Text to read:
---------------
John Bellairs

John Bellairs, born in Marshall, Michigan in 1938, became well-known for his Gothic children's novels, frightening stories filled with wizards, haunted houses, magic, ghosts, and young "detectives" in the painful process of growing up.

His hometown was filled with large, unusual houses-something that was to later haunt his novels. New Zebedee, a town used in his most popular books, is a stylized version of Marshall, Michigan. The house that the protagonist lived in was based on a particular house in Marshall, a house called the Cronin House at 407 N. Madison Street. The house was named a historical landmark in September 1992 and is now open to public tours.

Bellairs attended both the University of Notre Dame and the University of Chicago and was an English professor at many universities around the country. He said his interests were "archaeology, history, Dickens, wine-tasting, cheese, Latin, and trivia."

Bellairs died in 1991, leaving Brad Strickland to finish several of his uncompleted manuscripts.
---------------
Stored data:
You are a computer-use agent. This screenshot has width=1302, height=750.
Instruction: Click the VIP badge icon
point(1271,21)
---------------
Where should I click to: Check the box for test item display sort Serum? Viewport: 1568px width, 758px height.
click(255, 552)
---------------
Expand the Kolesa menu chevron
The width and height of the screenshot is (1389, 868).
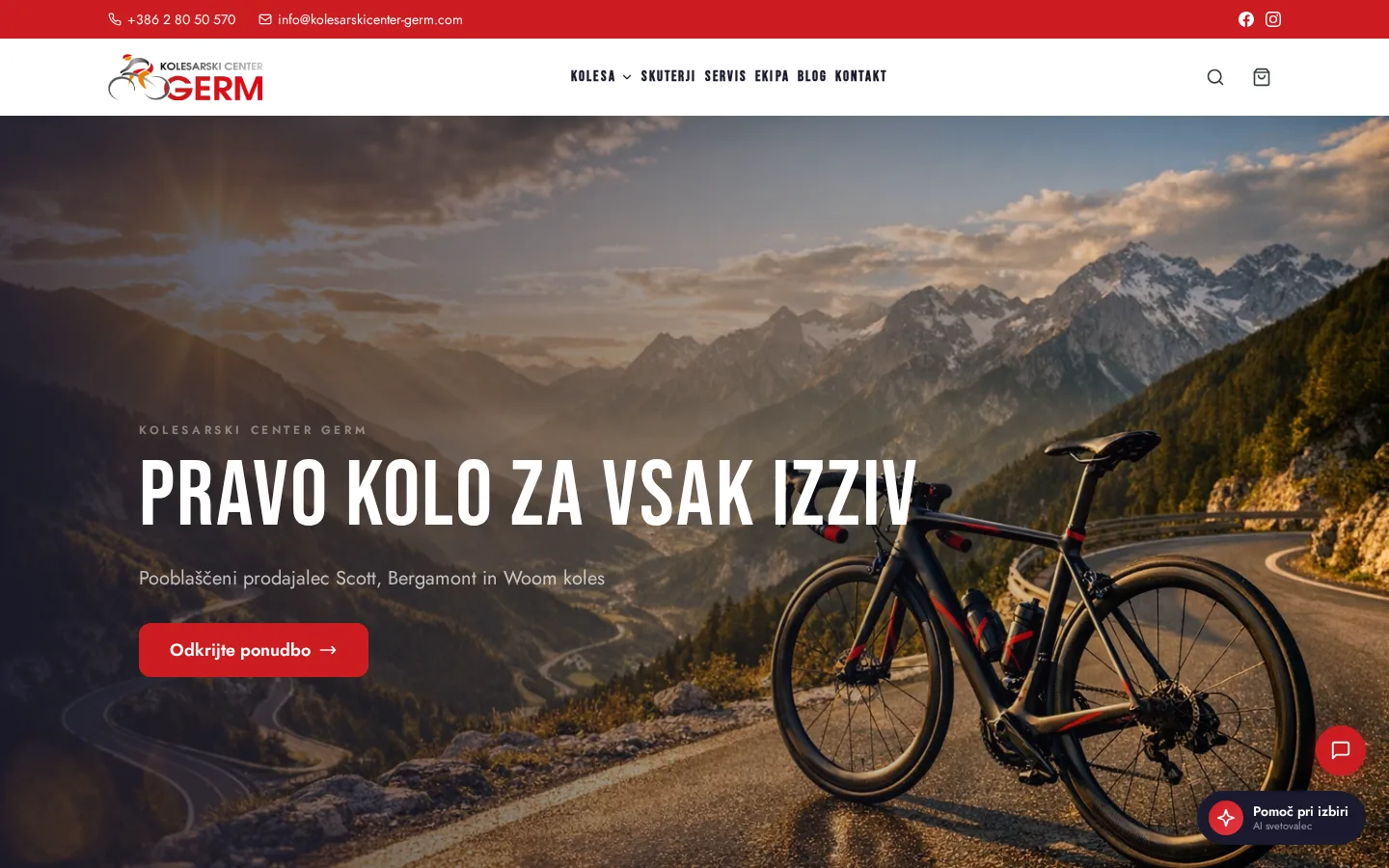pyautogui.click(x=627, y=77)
---------------
Exercise requirements:
[1] Translate this sentence from the text about John Bellairs into Spanish: "The house was named a historical landmark in September 1992 and is now open to public tours."
[2] Reproduce the passage of the John Bellairs text above from "John Bellairs, born" to "of growing up.", word for word.

Expected responses:
[1] La casa fue declarada monumento histórico en septiembre de 1992 y ahora está abierta a visitas guiadas para el público.

[2]
John Bellairs, born in Marshall, Michigan in 1938, became well-known for his Gothic children's novels, frightening stories filled with wizards, haunted houses, magic, ghosts, and young "detectives" in the painful process of growing up.